RFC-0010: GBLinear#

Status: Implemented
Created: 2025-12-01
Updated: 2026-01-02
Scope: Gradient boosted linear model training and inference

Summary#

GBLinear trains a linear model using gradient boosting with coordinate descent. It’s an alternative to GBDT when interpretability or linear relationships are desired. Compatible with XGBoost’s gblinear booster.

Why GBLinear?#

Aspect	GBDT	GBLinear
Model	Trees	Linear weights
Complexity	Non-linear	Linear
Interpretability	Feature importance	Coefficients
Training speed	Slower (histogram building)	Faster (coordinate descent)
Accuracy	Usually better	Good for linear data

GBLinear is useful when:

Features have roughly linear relationships with target
Model interpretability is important
Training speed matters and trees aren’t necessary

Layers#

High Level#

Users call GBLinearModel::train:

let model = GBLinearModel::train(&dataset, eval_set, config, seed)?;
let predictions = model.predict(&test_data, n_threads);

Medium Level (Trainer)#

pub struct GBLinearTrainer<O: ObjectiveFn, M: MetricFn> {
    objective: O,
    metric: M,
    params: GBLinearParams,
    updater: Updater,
}

impl<O, M> GBLinearTrainer<O, M> {
    pub fn train(
        &self,
        train: &Dataset,
        targets: TargetsView<'_>,
        weights: WeightsView<'_>,
        val_set: Option<&Dataset>,
    ) -> Option<LinearModel>;
}

Returns None if dataset contains categorical features (unsupported).

Medium Level (Model)#

pub struct LinearModel {
    weights: Array2<f32>,  // Shape: [n_features + 1, n_groups]
}

impl LinearModel {
    pub fn weight(&self, feature: usize, group: usize) -> f32;
    pub fn bias(&self, group: usize) -> f32;
    pub fn predict(&self, data: &Dataset, parallelism: Parallelism) -> Array2<f32>;
}

Weights layout: rows 0..n_features are coefficients, last row is bias.

Low Level (Updater)#

pub struct Updater {
    strategy: UpdateStrategy,
    alpha: f32,      // L1 regularization
    lambda: f32,     // L2 regularization
    learning_rate: f32,
    max_delta_step: f32,
}

impl Updater {
    pub fn compute_delta(
        &self,
        grad_sum: f64,
        hess_sum: f64,
    ) -> f32;
}

Coordinate Descent#

GBLinear optimizes one weight at a time:

For each round:
    Compute gradients from objective
    For each feature (selected by feature_selector):
        sum_g = Σ grad[i] * x[i, feature]
        sum_h = Σ hess[i] * x[i, feature]²
        delta = compute_delta(sum_g, sum_h)
        weight[feature] += delta
        Update predictions: pred += delta * x[:, feature]
    Update bias similarly

Update Strategies#

pub enum UpdateStrategy {
    /// Full Newton step: Δw = -learning_rate * sum_g / (sum_h + λ)
    Standard,
    /// Shotgun: Same as Standard, updates all features in parallel
    Shotgun,
}

Shotgun uses parallel feature updates (approximation).

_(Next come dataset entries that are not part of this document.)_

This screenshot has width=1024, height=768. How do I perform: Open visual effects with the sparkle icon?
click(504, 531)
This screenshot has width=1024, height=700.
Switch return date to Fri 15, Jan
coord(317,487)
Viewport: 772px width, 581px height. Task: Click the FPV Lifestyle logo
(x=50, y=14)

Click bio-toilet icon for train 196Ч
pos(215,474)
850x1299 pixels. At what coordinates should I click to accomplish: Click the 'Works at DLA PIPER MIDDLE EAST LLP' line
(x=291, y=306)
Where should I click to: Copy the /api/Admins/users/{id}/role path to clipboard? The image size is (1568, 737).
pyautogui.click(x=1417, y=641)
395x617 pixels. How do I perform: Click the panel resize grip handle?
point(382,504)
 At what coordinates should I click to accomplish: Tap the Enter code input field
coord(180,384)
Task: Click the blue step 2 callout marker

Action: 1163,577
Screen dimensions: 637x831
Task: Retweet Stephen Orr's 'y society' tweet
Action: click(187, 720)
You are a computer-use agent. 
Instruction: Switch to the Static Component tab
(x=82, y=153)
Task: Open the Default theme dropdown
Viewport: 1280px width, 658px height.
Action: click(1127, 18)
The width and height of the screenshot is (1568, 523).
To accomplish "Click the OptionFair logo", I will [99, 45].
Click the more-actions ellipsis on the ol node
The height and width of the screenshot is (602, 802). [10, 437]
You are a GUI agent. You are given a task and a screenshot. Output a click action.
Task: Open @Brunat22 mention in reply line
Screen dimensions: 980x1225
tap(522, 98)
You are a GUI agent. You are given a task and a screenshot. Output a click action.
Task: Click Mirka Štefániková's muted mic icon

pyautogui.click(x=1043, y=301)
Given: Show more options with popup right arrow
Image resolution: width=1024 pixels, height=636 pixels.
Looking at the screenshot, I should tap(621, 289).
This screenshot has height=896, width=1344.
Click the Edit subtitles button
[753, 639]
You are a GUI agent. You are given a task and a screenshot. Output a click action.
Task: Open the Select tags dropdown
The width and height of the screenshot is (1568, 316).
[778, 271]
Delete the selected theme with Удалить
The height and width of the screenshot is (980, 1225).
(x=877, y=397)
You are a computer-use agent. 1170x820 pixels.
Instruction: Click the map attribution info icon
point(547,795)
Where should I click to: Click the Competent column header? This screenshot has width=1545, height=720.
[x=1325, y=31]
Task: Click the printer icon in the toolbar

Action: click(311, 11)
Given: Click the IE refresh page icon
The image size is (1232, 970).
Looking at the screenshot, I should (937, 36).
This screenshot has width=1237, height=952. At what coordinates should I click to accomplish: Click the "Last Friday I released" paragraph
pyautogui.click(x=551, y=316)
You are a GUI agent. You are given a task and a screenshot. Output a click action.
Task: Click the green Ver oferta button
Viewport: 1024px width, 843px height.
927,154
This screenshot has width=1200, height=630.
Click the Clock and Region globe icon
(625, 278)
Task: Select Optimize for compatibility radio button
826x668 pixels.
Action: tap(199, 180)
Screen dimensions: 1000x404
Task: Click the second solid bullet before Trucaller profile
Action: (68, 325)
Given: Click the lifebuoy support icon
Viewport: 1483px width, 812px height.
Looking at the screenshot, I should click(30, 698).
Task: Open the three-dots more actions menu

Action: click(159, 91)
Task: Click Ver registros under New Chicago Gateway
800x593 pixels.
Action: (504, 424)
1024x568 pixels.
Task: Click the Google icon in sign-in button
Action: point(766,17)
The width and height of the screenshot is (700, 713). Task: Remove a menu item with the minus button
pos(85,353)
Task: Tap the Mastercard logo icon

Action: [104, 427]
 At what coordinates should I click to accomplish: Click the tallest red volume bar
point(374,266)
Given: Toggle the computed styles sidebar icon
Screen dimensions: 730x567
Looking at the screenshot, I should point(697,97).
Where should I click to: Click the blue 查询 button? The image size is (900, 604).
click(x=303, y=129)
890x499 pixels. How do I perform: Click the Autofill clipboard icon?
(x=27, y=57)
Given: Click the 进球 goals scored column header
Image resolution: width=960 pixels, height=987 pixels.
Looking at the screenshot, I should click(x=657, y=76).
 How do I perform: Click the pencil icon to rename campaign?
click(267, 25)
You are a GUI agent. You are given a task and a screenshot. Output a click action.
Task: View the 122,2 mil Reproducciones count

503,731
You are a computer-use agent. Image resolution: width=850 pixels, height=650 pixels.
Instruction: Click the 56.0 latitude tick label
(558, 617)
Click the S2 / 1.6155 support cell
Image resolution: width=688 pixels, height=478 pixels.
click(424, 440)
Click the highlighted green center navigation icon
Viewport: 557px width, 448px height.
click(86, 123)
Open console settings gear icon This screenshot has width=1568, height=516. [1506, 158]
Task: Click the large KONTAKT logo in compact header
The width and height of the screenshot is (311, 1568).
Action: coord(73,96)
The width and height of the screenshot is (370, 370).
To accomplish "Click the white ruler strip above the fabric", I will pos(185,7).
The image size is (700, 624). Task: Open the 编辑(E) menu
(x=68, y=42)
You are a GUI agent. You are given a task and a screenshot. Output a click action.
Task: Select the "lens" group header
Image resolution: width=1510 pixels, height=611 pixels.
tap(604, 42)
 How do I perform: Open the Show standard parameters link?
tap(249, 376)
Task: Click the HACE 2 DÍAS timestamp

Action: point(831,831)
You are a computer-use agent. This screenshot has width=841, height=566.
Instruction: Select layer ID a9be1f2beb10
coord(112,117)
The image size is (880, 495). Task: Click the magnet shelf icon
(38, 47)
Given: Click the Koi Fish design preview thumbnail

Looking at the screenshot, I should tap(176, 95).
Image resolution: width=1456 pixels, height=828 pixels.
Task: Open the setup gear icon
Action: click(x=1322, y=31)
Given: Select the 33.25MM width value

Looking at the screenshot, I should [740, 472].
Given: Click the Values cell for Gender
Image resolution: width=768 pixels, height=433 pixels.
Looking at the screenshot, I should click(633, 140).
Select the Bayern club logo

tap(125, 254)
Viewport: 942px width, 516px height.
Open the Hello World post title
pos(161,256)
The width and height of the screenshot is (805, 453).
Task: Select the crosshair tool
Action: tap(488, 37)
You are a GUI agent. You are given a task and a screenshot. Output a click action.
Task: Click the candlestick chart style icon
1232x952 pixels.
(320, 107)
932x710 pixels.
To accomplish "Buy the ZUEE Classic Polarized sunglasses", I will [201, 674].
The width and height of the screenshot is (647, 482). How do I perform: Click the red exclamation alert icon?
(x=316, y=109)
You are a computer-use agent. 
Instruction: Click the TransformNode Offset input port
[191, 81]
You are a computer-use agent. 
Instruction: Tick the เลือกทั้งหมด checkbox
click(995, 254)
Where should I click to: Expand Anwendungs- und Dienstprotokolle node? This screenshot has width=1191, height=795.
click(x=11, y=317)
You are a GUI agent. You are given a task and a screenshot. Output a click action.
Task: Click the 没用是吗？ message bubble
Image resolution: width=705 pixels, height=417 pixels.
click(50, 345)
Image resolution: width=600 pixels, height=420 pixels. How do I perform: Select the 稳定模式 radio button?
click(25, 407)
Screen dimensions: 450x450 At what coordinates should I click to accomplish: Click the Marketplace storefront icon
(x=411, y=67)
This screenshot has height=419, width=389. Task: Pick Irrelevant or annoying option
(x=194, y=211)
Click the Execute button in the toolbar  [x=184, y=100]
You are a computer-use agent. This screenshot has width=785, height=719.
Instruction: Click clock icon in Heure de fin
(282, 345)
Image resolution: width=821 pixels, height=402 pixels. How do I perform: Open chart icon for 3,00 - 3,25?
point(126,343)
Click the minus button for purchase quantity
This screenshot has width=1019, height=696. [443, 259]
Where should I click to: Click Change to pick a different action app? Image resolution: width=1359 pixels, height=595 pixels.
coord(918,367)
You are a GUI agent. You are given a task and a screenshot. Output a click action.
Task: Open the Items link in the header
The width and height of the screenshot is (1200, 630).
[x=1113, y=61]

Standard is sequential but more accurate for correlated features.

Performance: Shotgun is ~3-5× faster than Standard on many-feature datasets. May require more rounds to converge with highly correlated features.

Convergence: Training runs for exactly n_rounds. No early convergence detection within coordinate descent—this matches XGBoost behavior.

Feature Selection#

pub enum FeatureSelectorKind {
    /// Cyclic: iterate 0, 1, ..., n_features-1
    Cyclic,
    /// Shuffle: random permutation each round
    Shuffle { seed: u64 },
    /// Random: sample with replacement
    Random { seed: u64 },
}

Shuffle typically converges faster than cyclic by reducing coordinate dependencies.

Parameters#

pub struct GBLinearParams {
    pub n_rounds: u32,           // Boosting rounds
    pub learning_rate: f32,      // Step size
    pub alpha: f32,              // L1 regularization
    pub lambda: f32,             // L2 regularization
    pub update_strategy: UpdateStrategy,
    pub feature_selector: FeatureSelectorKind,
    pub max_delta_step: f32,     // Clip step size
    pub early_stopping_rounds: u32,
    pub verbosity: Verbosity,
    pub seed: u64,
}

Weight Access#

impl LinearModel {
    // Full weight matrix access
    pub fn as_slice(&self) -> &[f32];        // Flat view [n_features + 1, n_groups]
    pub fn weight_view(&self) -> ArrayView2<f32>;  // [n_features, n_groups] excluding bias

    // Per-group combined view (preferred for training updates)
    pub fn weights_and_bias(&self, group: usize) -> ArrayView1<f32>;     // [n_features + 1]
    pub fn weights_and_bias_mut(&mut self, group: usize) -> ArrayViewMut1<f32>;

    // Individual element access
    pub fn weight(&self, feature: usize, group: usize) -> f32;
    pub fn bias(&self, group: usize) -> f32;
    pub fn biases(&self) -> ArrayView1<f32>;  // [n_groups]
}

The weights_and_bias(group) view is the primary API for training updates—it returns a contiguous slice [w_0, w_1, ..., w_{n-1}, bias] for a single output group. Individual weight() and bias() methods exist for inspection.

Multi-Output#

For K-class classification:

Weights shape: [n_features + 1, K]
Each output group has its own weight vector
Coordinate descent updates all K outputs per feature

Prediction#

Linear prediction is matrix multiplication:

impl LinearModel {
    pub fn predict(&self, data: &Dataset, parallelism: Parallelism) -> Array2<f32> {
        // output = data · weights[:-1, :] + bias
        let mut output = data.features.dot(&self.weight_matrix());
        output += &self.biases();
        output
    }
}

Parallelized via ndarray’s built-in BLAS bindings or rayon for row blocks.

Files#

Path	Contents
`repr/gblinear/model.rs`	`LinearModel`, weight storage, prediction
`training/gblinear/trainer.rs`	`GBLinearTrainer`, `GBLinearParams`
`training/gblinear/updater.rs`	`Updater`, delta computation
`training/gblinear/selector.rs`	`FeatureSelectorKind`, feature selection
`model/gblinear.rs`	`GBLinearModel` high-level wrapper

Design Decisions#

DD-1: No categorical support. GBLinear requires numeric features for meaningful linear coefficients. If categoricals are needed, users should one-hot encode or use GBDT.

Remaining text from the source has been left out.